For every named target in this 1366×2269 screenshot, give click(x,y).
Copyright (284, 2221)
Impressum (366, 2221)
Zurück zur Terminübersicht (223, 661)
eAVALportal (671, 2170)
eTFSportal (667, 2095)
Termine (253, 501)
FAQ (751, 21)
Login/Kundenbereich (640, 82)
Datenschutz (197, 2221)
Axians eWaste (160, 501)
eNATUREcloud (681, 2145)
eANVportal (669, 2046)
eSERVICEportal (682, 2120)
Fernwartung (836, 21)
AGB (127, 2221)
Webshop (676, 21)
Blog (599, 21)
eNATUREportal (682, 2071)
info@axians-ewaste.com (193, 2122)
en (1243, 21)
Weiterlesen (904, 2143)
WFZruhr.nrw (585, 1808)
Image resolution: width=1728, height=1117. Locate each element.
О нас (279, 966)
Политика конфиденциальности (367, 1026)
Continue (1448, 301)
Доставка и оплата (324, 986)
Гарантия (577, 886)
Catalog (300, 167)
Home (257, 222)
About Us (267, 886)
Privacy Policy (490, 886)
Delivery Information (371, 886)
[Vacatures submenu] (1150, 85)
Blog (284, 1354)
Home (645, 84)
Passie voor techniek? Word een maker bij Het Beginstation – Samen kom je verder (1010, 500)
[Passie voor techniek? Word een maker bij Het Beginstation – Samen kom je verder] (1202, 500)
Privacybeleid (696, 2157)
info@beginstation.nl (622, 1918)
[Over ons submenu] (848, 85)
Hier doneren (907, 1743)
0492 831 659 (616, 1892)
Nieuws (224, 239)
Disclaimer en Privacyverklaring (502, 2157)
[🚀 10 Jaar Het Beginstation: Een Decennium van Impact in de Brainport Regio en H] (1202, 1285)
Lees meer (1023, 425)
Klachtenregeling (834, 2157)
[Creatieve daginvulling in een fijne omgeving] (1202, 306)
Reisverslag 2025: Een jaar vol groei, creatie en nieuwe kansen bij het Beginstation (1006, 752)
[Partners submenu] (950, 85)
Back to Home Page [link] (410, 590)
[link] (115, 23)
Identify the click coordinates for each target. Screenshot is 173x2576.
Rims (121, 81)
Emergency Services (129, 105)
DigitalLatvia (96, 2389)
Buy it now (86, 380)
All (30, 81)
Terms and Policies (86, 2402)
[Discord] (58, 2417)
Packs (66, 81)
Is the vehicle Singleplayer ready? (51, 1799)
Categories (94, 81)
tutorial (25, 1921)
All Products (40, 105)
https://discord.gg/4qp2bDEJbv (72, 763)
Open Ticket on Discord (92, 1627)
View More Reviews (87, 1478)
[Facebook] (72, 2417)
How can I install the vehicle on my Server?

[WHAT YOU ARE ASKED TO DO]
Each record must be copied out exactly and in full.

[RESULT OF THE EXERCISE]
For every named target in this 1366×2269 screenshot, give click(x,y).
Copyright (284, 2221)
Impressum (366, 2221)
Zurück zur Terminübersicht (223, 661)
eAVALportal (671, 2170)
eTFSportal (667, 2095)
Termine (253, 501)
FAQ (751, 21)
Login/Kundenbereich (640, 82)
Datenschutz (197, 2221)
Axians eWaste (160, 501)
eNATUREcloud (681, 2145)
eANVportal (669, 2046)
eSERVICEportal (682, 2120)
Fernwartung (836, 21)
AGB (127, 2221)
Webshop (676, 21)
Blog (599, 21)
eNATUREportal (682, 2071)
info@axians-ewaste.com (193, 2122)
en (1243, 21)
Weiterlesen (904, 2143)
WFZruhr.nrw (585, 1808)
Image resolution: width=1728, height=1117. Locate each element.
О нас (279, 966)
Политика конфиденциальности (367, 1026)
Continue (1448, 301)
Доставка и оплата (324, 986)
Гарантия (577, 886)
Catalog (300, 167)
Home (257, 222)
About Us (267, 886)
Privacy Policy (490, 886)
Delivery Information (371, 886)
[Vacatures submenu] (1150, 85)
Blog (284, 1354)
Home (645, 84)
Passie voor techniek? Word een maker bij Het Beginstation – Samen kom je verder (1010, 500)
[Passie voor techniek? Word een maker bij Het Beginstation – Samen kom je verder] (1202, 500)
Privacybeleid (696, 2157)
info@beginstation.nl (622, 1918)
[Over ons submenu] (848, 85)
Hier doneren (907, 1743)
0492 831 659 (616, 1892)
Nieuws (224, 239)
Disclaimer en Privacyverklaring (502, 2157)
[🚀 10 Jaar Het Beginstation: Een Decennium van Impact in de Brainport Regio en H] (1202, 1285)
Lees meer (1023, 425)
Klachtenregeling (834, 2157)
[Creatieve daginvulling in een fijne omgeving] (1202, 306)
Reisverslag 2025: Een jaar vol groei, creatie en nieuwe kansen bij het Beginstation (1006, 752)
[Partners submenu] (950, 85)
Back to Home Page [link] (410, 590)
[link] (115, 23)
Identify the click coordinates for each target. Screenshot is 173x2576.
Rims (121, 81)
Emergency Services (129, 105)
DigitalLatvia (96, 2389)
Buy it now (86, 380)
All (30, 81)
Terms and Policies (86, 2402)
[Discord] (58, 2417)
Packs (66, 81)
Is the vehicle Singleplayer ready? (51, 1799)
Categories (94, 81)
tutorial (25, 1921)
All Products (40, 105)
https://discord.gg/4qp2bDEJbv (72, 763)
Open Ticket on Discord (92, 1627)
View More Reviews (87, 1478)
[Facebook] (72, 2417)
How can I install the vehicle on my Server?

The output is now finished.